Tra gli obiettivi della Cooperativa c’è quello di contribuire alla crescita socio-economica delle realtà in cui è presente, favorendo la coesione sociale e la creazione di un benessere diffuso per l’intera comunità: “Coop è impegnata contro lo spreco alimentare lungo tutta la filiera attraverso la formazione dei propri dipendenti, ma anche pensando a iniziative come ‘Mangiami Subito’, che consiste nella vendita di prodotti ancora vendibili, ma che sarebbe utile vendere prima della scadenza – continua Ceccarelli – nonché cercando di prestare attenzione anche ai piccoli dettagli”.

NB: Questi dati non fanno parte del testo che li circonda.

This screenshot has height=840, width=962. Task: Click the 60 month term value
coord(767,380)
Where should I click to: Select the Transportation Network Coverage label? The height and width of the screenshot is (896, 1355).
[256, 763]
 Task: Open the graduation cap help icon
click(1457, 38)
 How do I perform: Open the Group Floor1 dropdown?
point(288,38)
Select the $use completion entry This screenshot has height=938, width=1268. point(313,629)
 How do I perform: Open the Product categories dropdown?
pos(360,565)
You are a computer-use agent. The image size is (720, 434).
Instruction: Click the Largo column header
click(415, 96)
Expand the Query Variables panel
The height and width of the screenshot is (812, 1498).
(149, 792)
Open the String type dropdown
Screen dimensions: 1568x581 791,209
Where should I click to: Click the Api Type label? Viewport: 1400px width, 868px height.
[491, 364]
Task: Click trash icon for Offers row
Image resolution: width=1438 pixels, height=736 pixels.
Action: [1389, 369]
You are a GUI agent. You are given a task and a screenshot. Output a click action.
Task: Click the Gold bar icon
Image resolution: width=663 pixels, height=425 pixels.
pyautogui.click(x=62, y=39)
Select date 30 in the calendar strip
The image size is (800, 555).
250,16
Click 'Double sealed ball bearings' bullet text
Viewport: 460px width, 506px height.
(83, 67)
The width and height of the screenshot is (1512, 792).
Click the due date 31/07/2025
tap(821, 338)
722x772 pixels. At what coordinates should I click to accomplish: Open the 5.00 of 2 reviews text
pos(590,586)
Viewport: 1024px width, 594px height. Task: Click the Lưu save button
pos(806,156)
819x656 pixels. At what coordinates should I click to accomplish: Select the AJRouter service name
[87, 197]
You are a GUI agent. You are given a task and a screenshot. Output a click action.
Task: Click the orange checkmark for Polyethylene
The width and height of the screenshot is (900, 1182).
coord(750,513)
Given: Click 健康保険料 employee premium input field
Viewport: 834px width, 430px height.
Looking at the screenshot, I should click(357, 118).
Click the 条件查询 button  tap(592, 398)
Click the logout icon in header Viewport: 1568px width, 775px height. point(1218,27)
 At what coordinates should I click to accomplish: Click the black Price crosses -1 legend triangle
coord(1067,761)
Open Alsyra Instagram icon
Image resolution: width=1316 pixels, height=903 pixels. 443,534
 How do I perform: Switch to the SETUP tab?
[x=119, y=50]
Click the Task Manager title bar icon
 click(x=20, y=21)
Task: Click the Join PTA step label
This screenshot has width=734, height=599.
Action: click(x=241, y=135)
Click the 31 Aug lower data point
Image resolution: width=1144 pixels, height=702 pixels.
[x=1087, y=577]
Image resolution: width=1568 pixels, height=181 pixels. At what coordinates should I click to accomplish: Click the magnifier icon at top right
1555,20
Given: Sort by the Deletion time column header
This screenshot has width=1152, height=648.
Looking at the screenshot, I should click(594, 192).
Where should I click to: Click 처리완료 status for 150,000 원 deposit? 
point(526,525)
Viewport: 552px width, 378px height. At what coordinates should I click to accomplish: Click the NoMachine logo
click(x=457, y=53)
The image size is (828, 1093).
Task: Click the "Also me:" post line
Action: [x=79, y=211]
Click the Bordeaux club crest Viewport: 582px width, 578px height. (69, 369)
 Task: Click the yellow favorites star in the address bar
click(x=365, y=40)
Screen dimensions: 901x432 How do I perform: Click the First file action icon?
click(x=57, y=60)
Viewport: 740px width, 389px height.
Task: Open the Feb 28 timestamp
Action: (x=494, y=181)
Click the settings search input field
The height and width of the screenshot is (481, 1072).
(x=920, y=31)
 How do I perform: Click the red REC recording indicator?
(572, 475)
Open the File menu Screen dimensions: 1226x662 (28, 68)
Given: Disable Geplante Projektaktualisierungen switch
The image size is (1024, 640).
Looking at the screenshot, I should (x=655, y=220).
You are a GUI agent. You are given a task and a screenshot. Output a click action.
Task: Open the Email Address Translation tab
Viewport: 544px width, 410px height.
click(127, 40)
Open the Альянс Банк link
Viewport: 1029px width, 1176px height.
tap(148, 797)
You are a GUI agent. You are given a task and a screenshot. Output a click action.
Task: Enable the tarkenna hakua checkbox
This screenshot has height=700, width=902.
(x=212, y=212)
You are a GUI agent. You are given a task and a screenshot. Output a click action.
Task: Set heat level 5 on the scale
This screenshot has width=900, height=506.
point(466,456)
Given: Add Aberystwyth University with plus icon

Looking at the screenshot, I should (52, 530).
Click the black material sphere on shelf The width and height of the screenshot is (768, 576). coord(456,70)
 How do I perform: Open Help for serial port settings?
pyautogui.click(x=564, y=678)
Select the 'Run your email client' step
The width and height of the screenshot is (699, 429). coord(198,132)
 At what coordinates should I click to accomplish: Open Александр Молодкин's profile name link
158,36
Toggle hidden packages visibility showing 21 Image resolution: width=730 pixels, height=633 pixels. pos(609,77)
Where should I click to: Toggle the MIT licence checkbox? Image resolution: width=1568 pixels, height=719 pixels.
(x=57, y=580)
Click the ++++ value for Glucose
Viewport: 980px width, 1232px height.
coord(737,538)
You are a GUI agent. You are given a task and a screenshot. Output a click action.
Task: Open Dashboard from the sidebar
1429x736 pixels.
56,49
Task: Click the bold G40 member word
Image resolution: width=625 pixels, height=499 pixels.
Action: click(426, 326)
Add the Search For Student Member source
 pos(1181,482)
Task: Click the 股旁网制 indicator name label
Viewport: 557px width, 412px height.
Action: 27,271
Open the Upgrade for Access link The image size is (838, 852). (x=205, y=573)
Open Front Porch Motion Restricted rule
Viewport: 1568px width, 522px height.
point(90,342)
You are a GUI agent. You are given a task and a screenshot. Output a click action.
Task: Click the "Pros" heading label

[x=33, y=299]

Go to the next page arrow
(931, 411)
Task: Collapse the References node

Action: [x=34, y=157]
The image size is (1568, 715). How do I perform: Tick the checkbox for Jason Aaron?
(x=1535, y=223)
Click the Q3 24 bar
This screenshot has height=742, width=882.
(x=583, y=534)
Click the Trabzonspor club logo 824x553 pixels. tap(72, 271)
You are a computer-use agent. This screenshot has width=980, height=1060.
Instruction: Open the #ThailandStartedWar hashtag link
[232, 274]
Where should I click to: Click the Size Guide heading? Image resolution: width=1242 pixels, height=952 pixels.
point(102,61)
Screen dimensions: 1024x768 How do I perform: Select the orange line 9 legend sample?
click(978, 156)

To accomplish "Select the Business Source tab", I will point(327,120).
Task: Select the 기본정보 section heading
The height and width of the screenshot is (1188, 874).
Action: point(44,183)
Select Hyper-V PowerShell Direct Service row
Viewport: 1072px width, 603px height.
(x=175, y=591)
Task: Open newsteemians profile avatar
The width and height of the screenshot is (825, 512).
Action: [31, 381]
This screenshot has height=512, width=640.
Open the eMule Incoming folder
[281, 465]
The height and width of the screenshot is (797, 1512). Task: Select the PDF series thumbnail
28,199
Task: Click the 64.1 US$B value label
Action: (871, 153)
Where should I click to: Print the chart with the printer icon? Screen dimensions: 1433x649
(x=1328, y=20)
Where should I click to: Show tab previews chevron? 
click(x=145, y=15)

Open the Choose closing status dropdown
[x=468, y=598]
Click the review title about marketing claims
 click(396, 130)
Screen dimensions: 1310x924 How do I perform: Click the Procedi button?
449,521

Con ‘Buon Fine’, Coop recupera quotidianamente prodotti ancora perfettamente commestibili, ma non più vendibili nei punti vendita – in quanto prossimi alla scadenza o con piccole imperfezioni – e li dona ad associazioni no profit, cooperative sociali, parrocchie ed enti caritatevoli presenti sul territorio, valorizzando il suo modello di solidarietà a km zero, riducendo al minimo le movimentazioni logistiche, limitando l’impatto ambientale legato al trasporto delle merci e favorendo una gestione efficiente e responsabile delle risorse.
Queste organizzazioni utilizzano gli alimenti ricevuti per preparare pasti a favore di persone e famiglie in difficoltà, creando, così, una filiera virtuosa di solidarietà locale senza intermediazioni, che potrebbero generare nuovi sprechi: “Collaboriamo, infatti, con associazioni di grande spessore e dimensione come la Caritas, la Croce Rossa o Emergency, ma vi è anche una fitta rete di associazioni sul territorio, che raccolgono i prodotti recandosi direttamente al supermercato più vicino, riuscendo, pertanto, a portare solidarietà a chilometro zero in tutti i territori dove Coop Lombardia è presente”, conclude.